Therapeutic Response Statement (Sensitivity)
This therapeutic response statement supports the relationship that BRAF p.V600E status confers therapeutic sensitivity to Cetuximab, Encorafenib, Fluorouracil, Oxaliplatin in patients with Colorectal Adenocarcinoma.
The U.S. Food and Drug Administration granted accelerated approval to encorafenib in combination with cetuximab and mFOLFOX6 for the treatment of patients with metastatic colorectal cancer (mCRC) with a BRAF V600E mutation, as detected by an FDA-approved test. The package insert states that this indication is approved under accelerated approval based on response rate and durability of response and that continued approval for this indication may be contingent upon verification and description of clinical benefit in a confirmatory trial(s). Furthermore, it states that encorafenib's package insert further states that it is not indicated for treatment of patients with wild-type BRAF melanoma, wild-type BRAF colorectal cancer, or wild-type BRAF non-small cell lung cancer.

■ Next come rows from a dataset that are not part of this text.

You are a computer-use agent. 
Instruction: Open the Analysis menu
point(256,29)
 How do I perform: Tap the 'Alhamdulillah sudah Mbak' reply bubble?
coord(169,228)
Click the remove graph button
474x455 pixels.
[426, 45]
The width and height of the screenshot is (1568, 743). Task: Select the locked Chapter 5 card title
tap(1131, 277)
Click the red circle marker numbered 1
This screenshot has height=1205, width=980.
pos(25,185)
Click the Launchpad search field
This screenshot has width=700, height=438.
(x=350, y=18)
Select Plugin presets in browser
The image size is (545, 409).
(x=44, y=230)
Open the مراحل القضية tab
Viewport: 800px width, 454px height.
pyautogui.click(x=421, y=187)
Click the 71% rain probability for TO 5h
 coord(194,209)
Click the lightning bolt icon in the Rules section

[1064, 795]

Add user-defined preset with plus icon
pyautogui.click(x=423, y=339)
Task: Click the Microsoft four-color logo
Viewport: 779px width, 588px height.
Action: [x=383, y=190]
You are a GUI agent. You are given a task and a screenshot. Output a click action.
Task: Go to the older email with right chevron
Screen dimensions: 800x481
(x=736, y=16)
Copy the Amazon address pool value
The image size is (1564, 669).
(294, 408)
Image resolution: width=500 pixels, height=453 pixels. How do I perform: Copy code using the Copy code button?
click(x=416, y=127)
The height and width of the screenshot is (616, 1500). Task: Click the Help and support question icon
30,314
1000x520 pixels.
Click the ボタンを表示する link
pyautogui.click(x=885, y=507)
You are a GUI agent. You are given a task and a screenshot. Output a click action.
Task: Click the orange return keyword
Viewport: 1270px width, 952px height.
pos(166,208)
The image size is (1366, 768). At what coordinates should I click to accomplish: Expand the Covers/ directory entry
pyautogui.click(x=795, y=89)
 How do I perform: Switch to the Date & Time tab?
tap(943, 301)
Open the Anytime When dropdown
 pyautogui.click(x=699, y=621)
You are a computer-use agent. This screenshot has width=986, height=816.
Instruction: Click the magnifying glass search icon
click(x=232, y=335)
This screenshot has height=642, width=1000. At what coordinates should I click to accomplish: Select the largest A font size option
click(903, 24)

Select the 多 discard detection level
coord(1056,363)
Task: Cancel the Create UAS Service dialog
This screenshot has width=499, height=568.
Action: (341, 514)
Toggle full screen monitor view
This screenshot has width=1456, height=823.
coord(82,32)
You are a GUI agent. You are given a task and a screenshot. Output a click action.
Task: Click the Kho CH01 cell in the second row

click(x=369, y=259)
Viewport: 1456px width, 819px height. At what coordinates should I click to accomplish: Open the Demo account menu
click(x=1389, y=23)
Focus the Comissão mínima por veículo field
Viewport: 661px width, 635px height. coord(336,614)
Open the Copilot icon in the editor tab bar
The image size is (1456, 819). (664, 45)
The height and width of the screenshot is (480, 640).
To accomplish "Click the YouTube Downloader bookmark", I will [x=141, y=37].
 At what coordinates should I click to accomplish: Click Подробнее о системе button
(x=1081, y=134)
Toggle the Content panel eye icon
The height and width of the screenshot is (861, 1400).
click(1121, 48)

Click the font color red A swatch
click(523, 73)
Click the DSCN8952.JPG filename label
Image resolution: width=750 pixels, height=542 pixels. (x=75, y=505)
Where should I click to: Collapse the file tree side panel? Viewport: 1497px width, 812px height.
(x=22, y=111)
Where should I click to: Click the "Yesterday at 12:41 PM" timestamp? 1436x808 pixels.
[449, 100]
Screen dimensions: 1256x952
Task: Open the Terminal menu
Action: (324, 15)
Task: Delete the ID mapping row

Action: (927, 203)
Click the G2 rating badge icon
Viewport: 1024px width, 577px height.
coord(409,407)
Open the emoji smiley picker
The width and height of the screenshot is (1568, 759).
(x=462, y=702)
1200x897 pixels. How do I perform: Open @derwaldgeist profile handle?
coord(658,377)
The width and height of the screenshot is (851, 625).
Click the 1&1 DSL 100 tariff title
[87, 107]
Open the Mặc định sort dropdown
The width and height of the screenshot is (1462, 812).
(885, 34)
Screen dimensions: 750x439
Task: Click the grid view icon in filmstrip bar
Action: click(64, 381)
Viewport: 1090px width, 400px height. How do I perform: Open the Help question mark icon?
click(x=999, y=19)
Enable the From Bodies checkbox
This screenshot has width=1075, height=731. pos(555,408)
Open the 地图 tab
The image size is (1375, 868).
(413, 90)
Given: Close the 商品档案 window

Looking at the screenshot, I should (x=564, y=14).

This statement is based on a regulatory approval from the Food and Drug Administration:
BRAFTOVI is a kinase inhibitor indicated in combination with cetuximab and mFOLFOX6, for the treatment of patients with metastatic colorectal cancer (mCRC) with a BRAF V600E mutation, as detected by an FDA-approved test. This indication is approved under accelerated approval based on response rate and durability of response. Continued approval for this indication may be contingent upon verification and description of clinical benefit in a confirmatory trial(s). BRAFTOVI is not indicated for treatment of patients with wild-type BRAF melanoma, wild-type BRAF CRC, or wild-type BRAF NSCLC.